Suche Home Einstellungen Anmelden Hilfe  

Maintaining Link Integrity to External Web Sites in a Hyperwave-based Learning Environment

C. Anderson
J. Lennon
HyperMedia Unit
Department of Computer Science,
Private Bag 92019, Auckland, New Zealand

Abstract: Teaching in an Internet-based learning environment provides unique challenges. Of particular interest is the question of maintaining link integrity. Although several modern hypermedia systems can guarantee that links within their systems are maintained, it is more difficult to ensure that links to external Web servers remain intact.

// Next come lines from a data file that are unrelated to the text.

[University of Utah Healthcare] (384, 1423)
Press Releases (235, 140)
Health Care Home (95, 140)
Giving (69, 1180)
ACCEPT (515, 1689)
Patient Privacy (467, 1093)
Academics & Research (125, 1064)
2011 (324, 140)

The system we have developed maintains consistency to external Web sites for all essential documents (as specified by the courseware authors).

1 Introduction

Internet-based learning environments are an exciting development worldwide. Unfortunately broken links pose a considerable problem for system administrators, teachers, and students alike. For example, it is most frustrating to discover in the middle of a lecture that a link, which was valid when a lecture was prepared, has disappeared ? maybe just one hour later (as we have experienced more than once). Students also experience additional stress when they discover just before an exam that material, which they have briefly skimmed at the beginning of a semester, has disappeared.

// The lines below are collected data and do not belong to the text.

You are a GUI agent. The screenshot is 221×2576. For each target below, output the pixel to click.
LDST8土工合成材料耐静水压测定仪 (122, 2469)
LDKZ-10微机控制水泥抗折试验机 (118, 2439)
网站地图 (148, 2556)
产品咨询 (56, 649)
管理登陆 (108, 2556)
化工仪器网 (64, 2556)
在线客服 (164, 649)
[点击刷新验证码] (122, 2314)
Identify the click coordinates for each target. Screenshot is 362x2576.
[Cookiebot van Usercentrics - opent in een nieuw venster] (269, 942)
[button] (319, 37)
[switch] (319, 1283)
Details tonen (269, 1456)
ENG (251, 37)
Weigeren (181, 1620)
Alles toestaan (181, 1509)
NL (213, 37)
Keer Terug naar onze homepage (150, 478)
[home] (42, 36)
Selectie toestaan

1.1 Our Virtual Learning Centre

We have aimed to create an interactive distributed learning environment, using a combination of new course material and lecture material available from previous years [Lennon and Maurer, 1994]. Since there is a wide range of hardware that has to be supported, we have relied on common Web browsers that support Java applets. Successful features of our project include:

1.2 A Proliferation of Files

Experience has shown that students expect annotated lecture notes, tutorial notes, assignment information and a whole raft of extra information. They also expect that anything on the screen should have a reasonably high pictorial content which creates a further proliferation of files since every graphic, regardless of how small it is has to reside in a separate file. The number of files for one course can easily exceed 200. Since the number of courses given in one semester at the University of Auckland is currently just under 3000 we can estimate that if all courses were given electronically we should be planning for over 600,000 files.

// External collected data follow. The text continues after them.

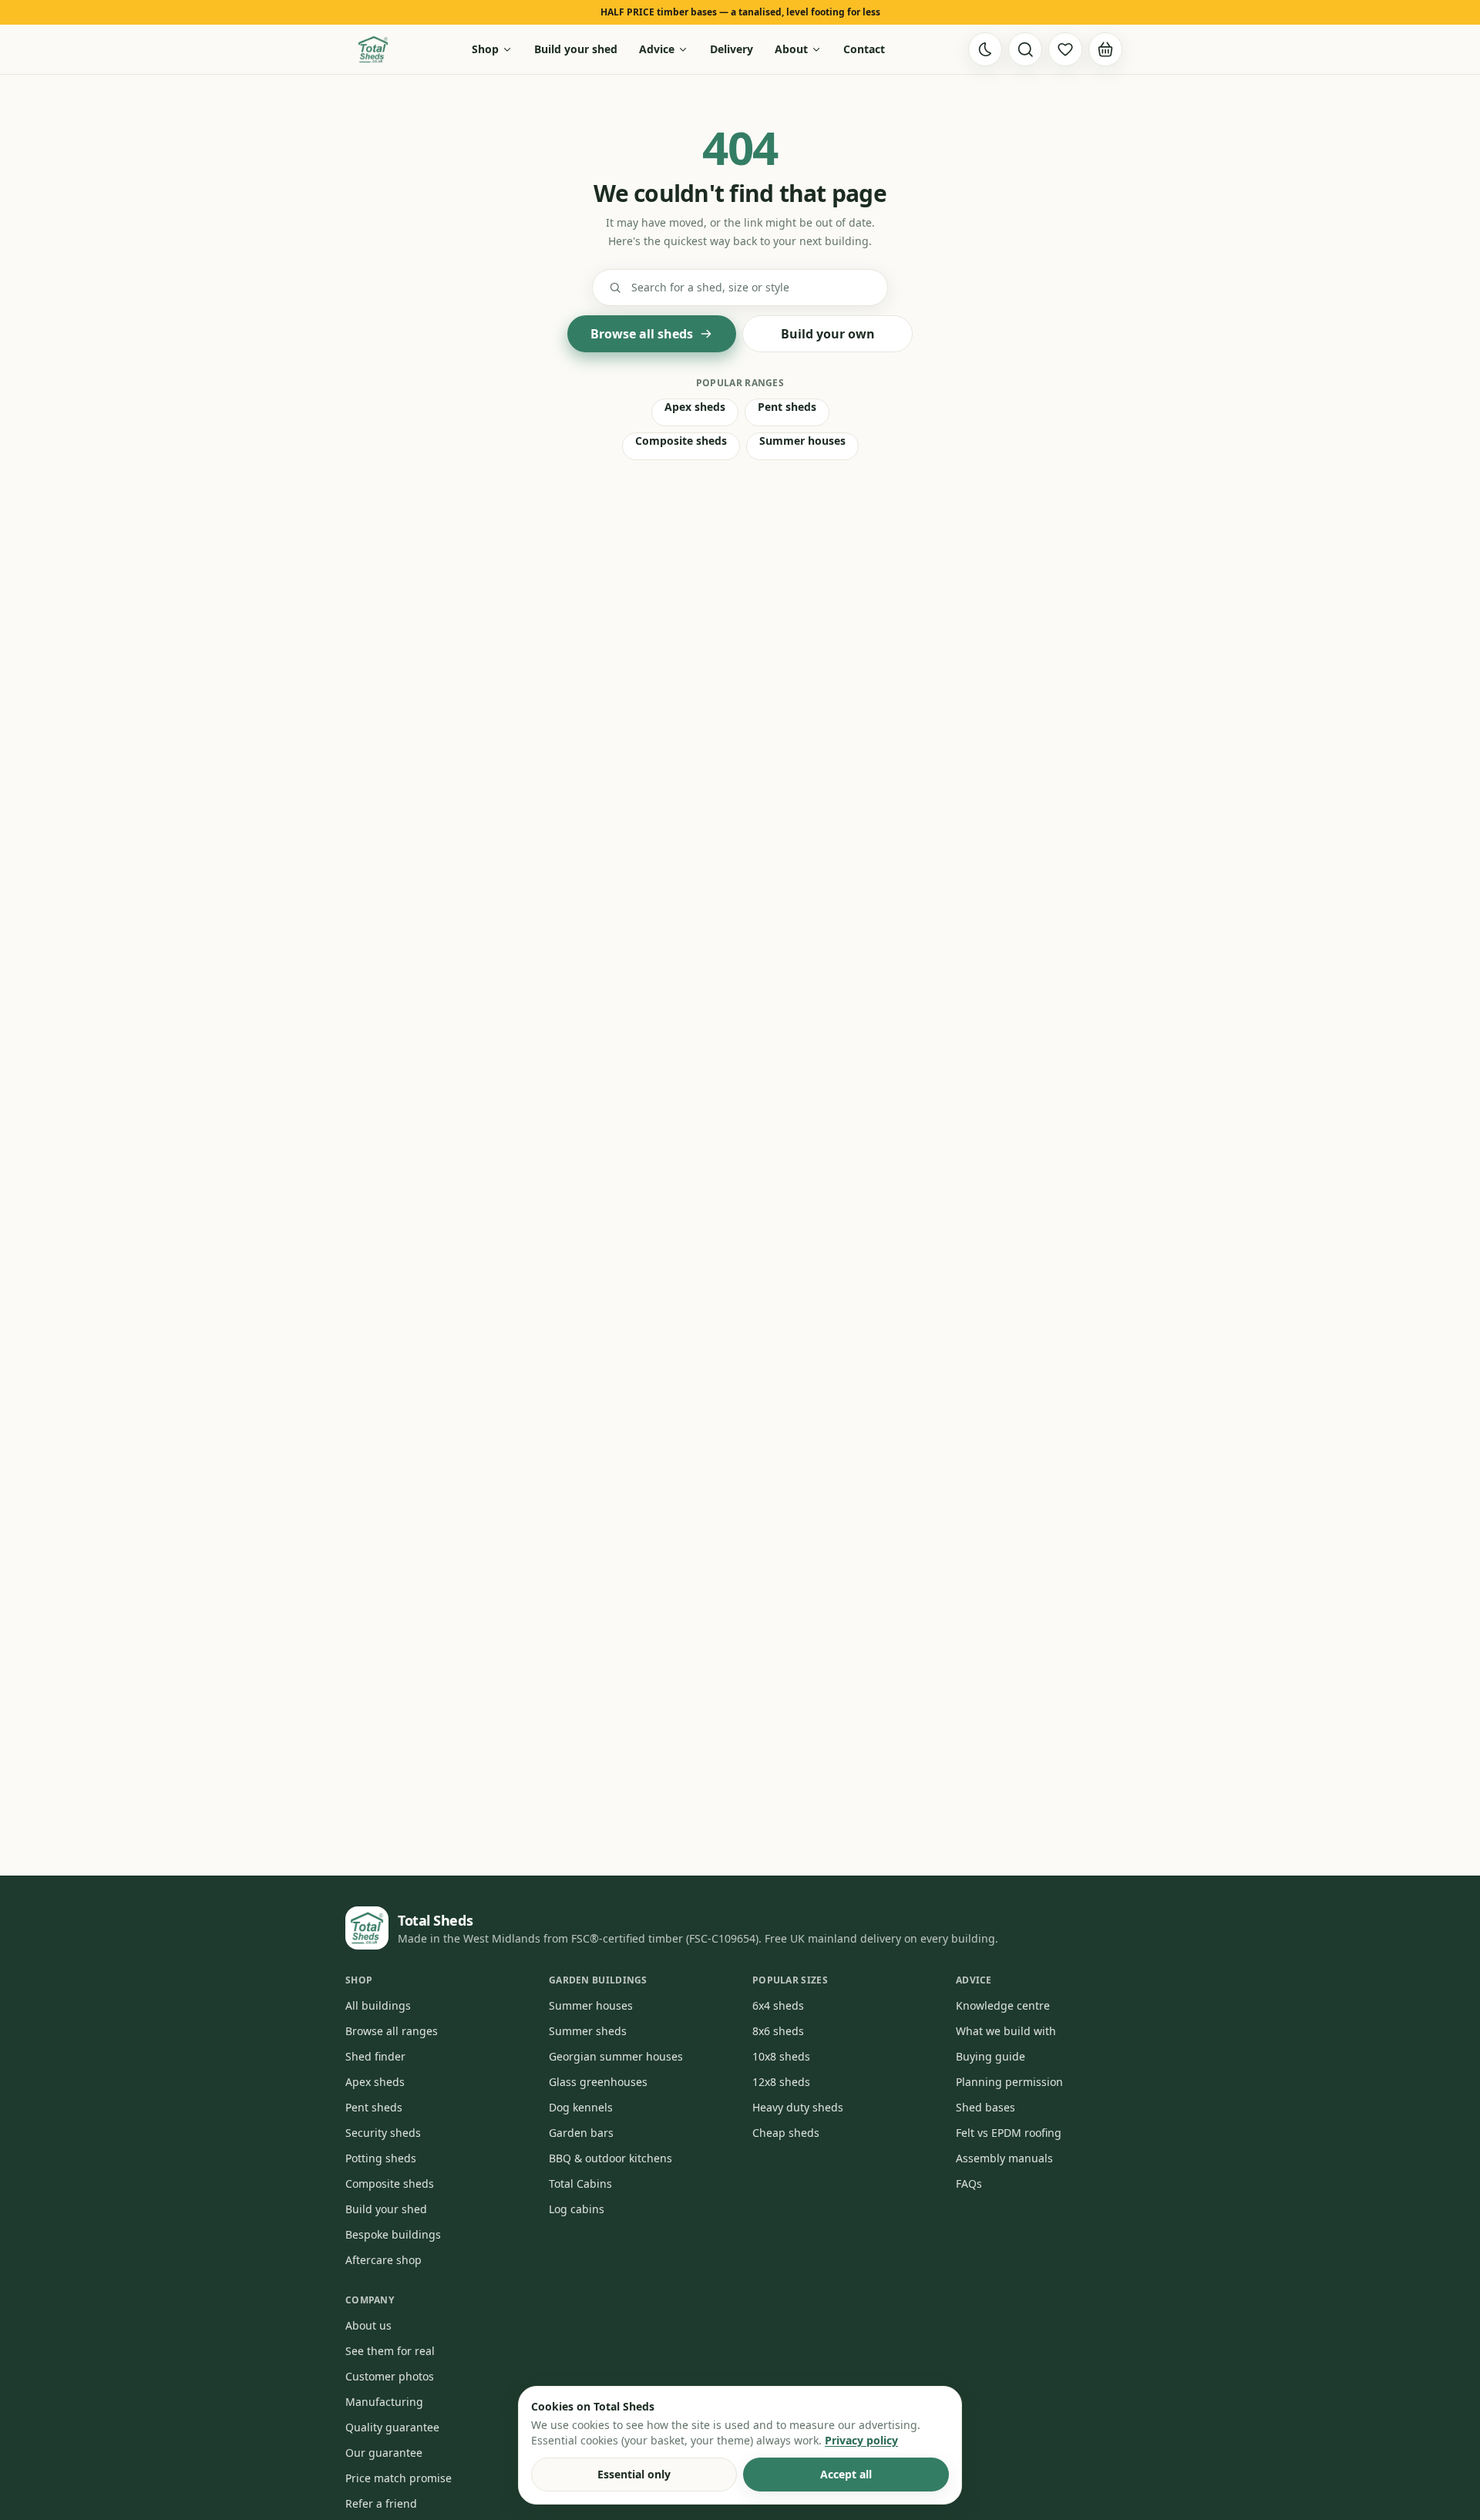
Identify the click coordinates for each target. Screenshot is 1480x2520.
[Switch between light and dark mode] (985, 49)
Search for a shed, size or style (710, 287)
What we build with (1006, 2031)
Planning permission (1009, 2081)
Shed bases (985, 2107)
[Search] (1025, 49)
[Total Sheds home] (373, 49)
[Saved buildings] (1065, 49)
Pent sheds (787, 406)
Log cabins (576, 2209)
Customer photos (389, 2376)
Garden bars (581, 2132)
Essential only (634, 2474)
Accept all (846, 2474)
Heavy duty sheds (797, 2107)
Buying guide (990, 2056)
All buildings (378, 2005)
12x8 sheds (781, 2081)
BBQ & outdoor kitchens (610, 2158)
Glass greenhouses (598, 2081)
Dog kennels (581, 2107)
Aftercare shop (383, 2260)
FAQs (969, 2183)
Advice (656, 49)
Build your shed (575, 49)
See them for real (390, 2350)
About (791, 49)
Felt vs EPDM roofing (1008, 2132)
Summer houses (802, 440)
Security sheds (383, 2132)
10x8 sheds (781, 2056)
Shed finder (375, 2056)
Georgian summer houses (616, 2056)
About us (368, 2325)
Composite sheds (681, 440)
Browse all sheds (641, 333)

1.3 A Proliferation of Broken Links

The next question to be considered is how many links may be involved in a database of 600,000 files. This is more difficult to answer since authors vary widely in the number of links that they include in any document. Taking our own site as an example, we estimate over one million. This means that someone may have to try and maintain the integrity of over a million links in the database.

Also to be considered is the problem/question of how an administrator of one server knows when a document on another Web site has been moved or removed. In the current climate, the answer is that they will rarely know.

Hyperwave [Andrews et al., 1995, Maurer, 1996], which was developed to address these problems, has been used for the management of all electronic material in our Internet-based learning environment.

1.4 Further Motivation For Our Work

It is becoming increasingly popular for publishing agencies to produce related Web sites for their publications. Many books now not only refer to their publisherís sites, but other related Web sites. Unfortunately, a book which has perhaps spent over six months in production and contains links within it to various Web sites, may well be out of date the day it is finally distributed. An ideal example of this problem would be The Internet Yellow Pages [Harley Halm & Rick Stout, 1994] published in 1994. This book is entirely dedicated to listings of newsgroups, FTP sites and Web pages, many of which are now well out of date. Following an arbitrary URL from this book will likely result in the infamous "404: file not found" error from the host site, because the original document referred to has been either renamed or deleted.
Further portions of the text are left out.